- Prompt 1
In the dog-contest passage below, condense the paragraph beginning "We never know which of our crazy ideas" into a short bulleted list that keeps its main facts.
- Prompt 2
According to the dog-contest passage below, who won the contest, and whom did the winning entry describe?

- Source passage

>>>>>

We never know which of our crazy ideas to inspire readers will grab your attention, but it was evident from the start that people like to talk about their dogs. For some, our canine friends not only help us Come Alive Outside, but they help us come alive by literally pushing us out of bed in the morning. We read about a successful business woman and busy mom learning to stop and get outside with her children after work simply because the dog would have it no other way. We learned of unconditional love and a chin on the leg showing strange understanding of what the master needed in that moment. We read of soft fur absorbing tears and canine companions that make us laugh and play and even run in the rain … endless ball throwing, toy chasing, hide and seek … jumping into puddles and splashing through muddy paths … football Saturdays only complete with halftime kicks and passes to the family dog … chasing and catching squirrels that were set free on command … a sick girl learning to laugh and function normally again with the help of a puppy … walks in the park, chatting with neighbors sharing a common task to exercise the dog and then what better than a fantastic nap warranted by good old-fashioned exhaustion from playing outside!
The winner of the contest is Laurie Paquin writing about her mother, Carole, and you can read her story below expanded from the limited length of the contest entry.

<<<<<

- Record excerpts
>>>>>

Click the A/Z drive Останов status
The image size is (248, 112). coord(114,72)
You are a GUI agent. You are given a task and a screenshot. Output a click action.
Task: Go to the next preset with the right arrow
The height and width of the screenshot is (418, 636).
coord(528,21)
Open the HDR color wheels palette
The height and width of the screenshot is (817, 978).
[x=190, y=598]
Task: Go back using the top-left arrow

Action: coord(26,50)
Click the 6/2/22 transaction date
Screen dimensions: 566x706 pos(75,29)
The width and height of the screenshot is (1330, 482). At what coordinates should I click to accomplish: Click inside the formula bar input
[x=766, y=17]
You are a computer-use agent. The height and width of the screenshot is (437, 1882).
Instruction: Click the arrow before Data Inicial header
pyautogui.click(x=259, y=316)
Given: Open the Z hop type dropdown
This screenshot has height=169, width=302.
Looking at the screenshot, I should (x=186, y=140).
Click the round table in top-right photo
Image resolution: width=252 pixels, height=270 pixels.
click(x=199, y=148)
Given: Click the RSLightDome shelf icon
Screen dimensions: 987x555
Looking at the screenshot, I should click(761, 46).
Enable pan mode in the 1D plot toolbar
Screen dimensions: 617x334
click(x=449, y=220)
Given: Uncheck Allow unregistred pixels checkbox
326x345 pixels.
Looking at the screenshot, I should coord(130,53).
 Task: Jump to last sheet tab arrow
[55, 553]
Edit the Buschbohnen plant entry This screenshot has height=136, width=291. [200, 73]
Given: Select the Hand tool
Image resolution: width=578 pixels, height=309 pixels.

<<<<<

- Answer space 1
- It was clear from the start that people like to talk about their dogs.
- Dogs help some people Come Alive Outside and even push them out of bed in the morning.
- A successful businesswoman and busy mom learned to stop and go outside with her children after work because the dog insisted.
- Entries told of unconditional love and a chin on the leg that seemed to understand what the owner needed.
- Dogs absorbed tears and made people laugh, play and run in the rain.
- Activities included throwing balls, chasing toys, playing hide and seek, jumping in puddles, splashing along muddy paths, and halftime kicks and passes with the family dog on football Saturdays.
- Dogs chased and caught squirrels and released them on command.
- A sick girl learned to laugh and function normally again with a puppy's help.
- Dog walks in the park led to chats with neighbors, followed by a nap earned through exhaustion from outdoor play.

- Answer space 2
Laurie Paquin won the contest with a story about her mother, Carole.